Finlay Neat

Personal information
- Full name: Finlay Giuseppe Neat
- Date of birth: 20 February 2006 (age 20)
- Place of birth: Scotland
- Position: Forward

Team information
- Current team: IK Sirius
- Number: 23

Youth career
- 0000–2019: Aberdeen
- 2019–2025: Malmö FF

Senior career*
- Years: Team / Apps / (Gls)
- 2025–: IK Sirius / 3 / (0)
- 2026–: → Norrby IF (loan) / 1 / (0)

= Finlay Neat =

Swedish footballer

Finlay Giuseppe Neat (born 8 February 2006) is a Scottish professional footballer who plays as a forward for Superettan club Norrby IF, on loan from Allsvenskan club IK Sirius.

==Career==
Neat began his career in the youth system of Aberdeen, but joined the academy of Malmö FF when his family moved to Sweden after his father received a marine biology professorship at the World Maritime University in Malmö. With Malmö FF's under-19s Neat proved a prolific goalscorer in the first half of 2025, with 8 goals in 7 U19 League Cup appearances, and 9 goals scored in 11 P19 Allsvenskan appearances. In a game against Kalmar FF's under-19s he scored a hat-trick within 7 minutes. He ultimately became joint top scorer of P19 Allsvenskan, and was awarded Forward of the Year.

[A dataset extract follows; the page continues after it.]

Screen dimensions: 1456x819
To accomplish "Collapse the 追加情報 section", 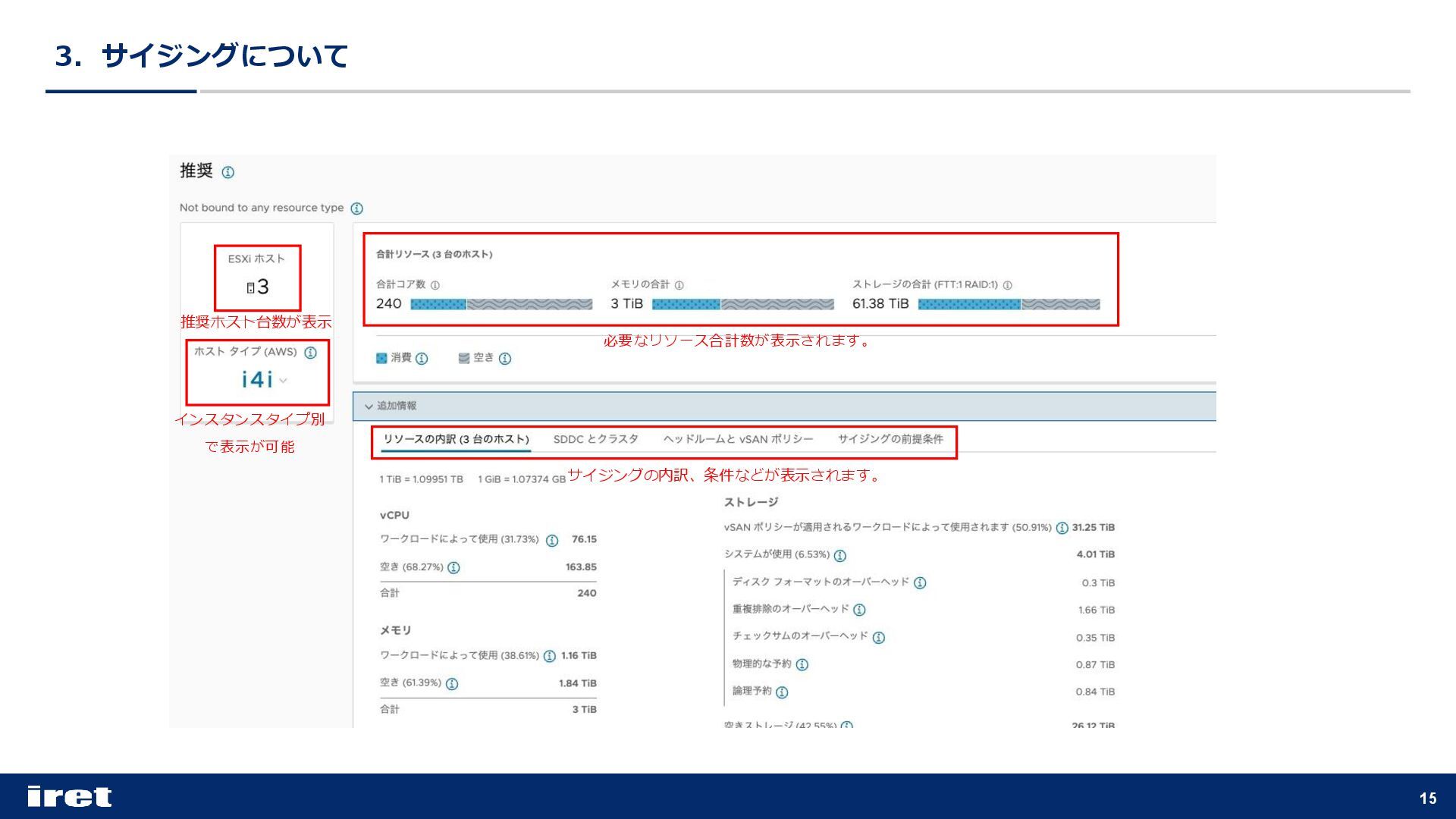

On 24 June 2025, Neat signed for IK Sirius, being reunited with assistant coach Max Westerberg, his former coach with the Malmö FF under-19s. A few weeks later, on 15 July 2025, he made his professional debut as an 81st minute substitute in a 1–2 loss against Mjällby AIF. After making zero league appearances for Sirius the following season, in August 2026 he was sent on a loan to Superettan club Norrby IF for the remainder of the year.

==Personal life==
Neat was born in Scotland to a Scottish marine biologist father and an Italian mother. When rehabbing an injury, he also worked as a coach for Malmö FF's youth team born 2012.